The woman thought about how she had tried so hard to hide her relationship to the queen from people all of her life, only to have it thrown in her face by the head of a mob, of all people. Well, she supposed it was more of a rebellion than a mob now, but she would always think of them as a bunch of dirty mobsters.

"Yes, dear. When you are older you can meet your fiancé, but until then you have to stop being such a flirt!" Kristen said, smiling down at her daughter. The little girl pouted, but was soon lost in thought at this new development. Kristen hid her discomfort, not appreciating that her daughter was so excited to marry a man who would probably change her life for the worse, thinking that it would be all her fault, not for the first time.

Suddenly the little girl turned to her companion, who had been listening in awkwardly. He didn't understand the concept of arranged marriages and thought it odd that his friend would be getting married to someone she didn't even know, and the bewildered expression on his face showed it.

"You hear that, Joe?" she said. "You need to stop flirting with me! I'm engaged, after all!" He gawked at her.

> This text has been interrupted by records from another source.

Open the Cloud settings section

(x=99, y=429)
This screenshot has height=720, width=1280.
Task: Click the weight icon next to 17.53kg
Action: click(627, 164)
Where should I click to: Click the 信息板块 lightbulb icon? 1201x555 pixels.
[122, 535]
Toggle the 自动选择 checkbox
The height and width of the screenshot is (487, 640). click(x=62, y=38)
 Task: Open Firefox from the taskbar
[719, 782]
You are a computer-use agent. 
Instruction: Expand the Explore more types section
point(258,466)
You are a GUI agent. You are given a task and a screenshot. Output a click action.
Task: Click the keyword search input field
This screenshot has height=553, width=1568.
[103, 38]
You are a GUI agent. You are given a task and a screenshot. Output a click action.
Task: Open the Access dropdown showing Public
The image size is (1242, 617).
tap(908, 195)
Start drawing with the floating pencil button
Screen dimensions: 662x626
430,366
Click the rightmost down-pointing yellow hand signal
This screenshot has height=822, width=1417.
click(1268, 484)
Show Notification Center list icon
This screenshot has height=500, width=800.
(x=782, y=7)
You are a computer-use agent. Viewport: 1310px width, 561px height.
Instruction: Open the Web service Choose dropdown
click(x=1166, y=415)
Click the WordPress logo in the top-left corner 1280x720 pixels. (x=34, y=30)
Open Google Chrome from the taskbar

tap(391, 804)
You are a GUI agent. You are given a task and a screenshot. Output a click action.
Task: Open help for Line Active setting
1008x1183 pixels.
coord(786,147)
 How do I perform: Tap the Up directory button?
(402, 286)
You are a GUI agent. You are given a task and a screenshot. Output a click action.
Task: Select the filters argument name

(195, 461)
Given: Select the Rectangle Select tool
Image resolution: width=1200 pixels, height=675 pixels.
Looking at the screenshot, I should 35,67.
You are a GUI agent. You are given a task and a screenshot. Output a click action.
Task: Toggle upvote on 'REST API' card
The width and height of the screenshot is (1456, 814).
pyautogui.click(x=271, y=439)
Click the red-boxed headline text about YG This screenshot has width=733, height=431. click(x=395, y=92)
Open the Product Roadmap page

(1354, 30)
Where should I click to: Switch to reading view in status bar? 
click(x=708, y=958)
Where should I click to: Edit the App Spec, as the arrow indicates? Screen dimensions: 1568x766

"I wasn't flirting with you! You were the one who kissed me!" he cried out defensively. She glared at the older boy and turned up her nose, crossing her arms across her chest. He huffed, grabbed his little fishing pole and marched back to his house. Kristen sighed.

"Cassandra, there was no reason for that," Kristen scolded again. Cassandra looked up at her with big blue eyes, confused. "Remember what I told you about being polite. I'm raising you to be a lady." Cassandra curtseyed a little and gave a small apology and Kristen turned to lead her down the path back home.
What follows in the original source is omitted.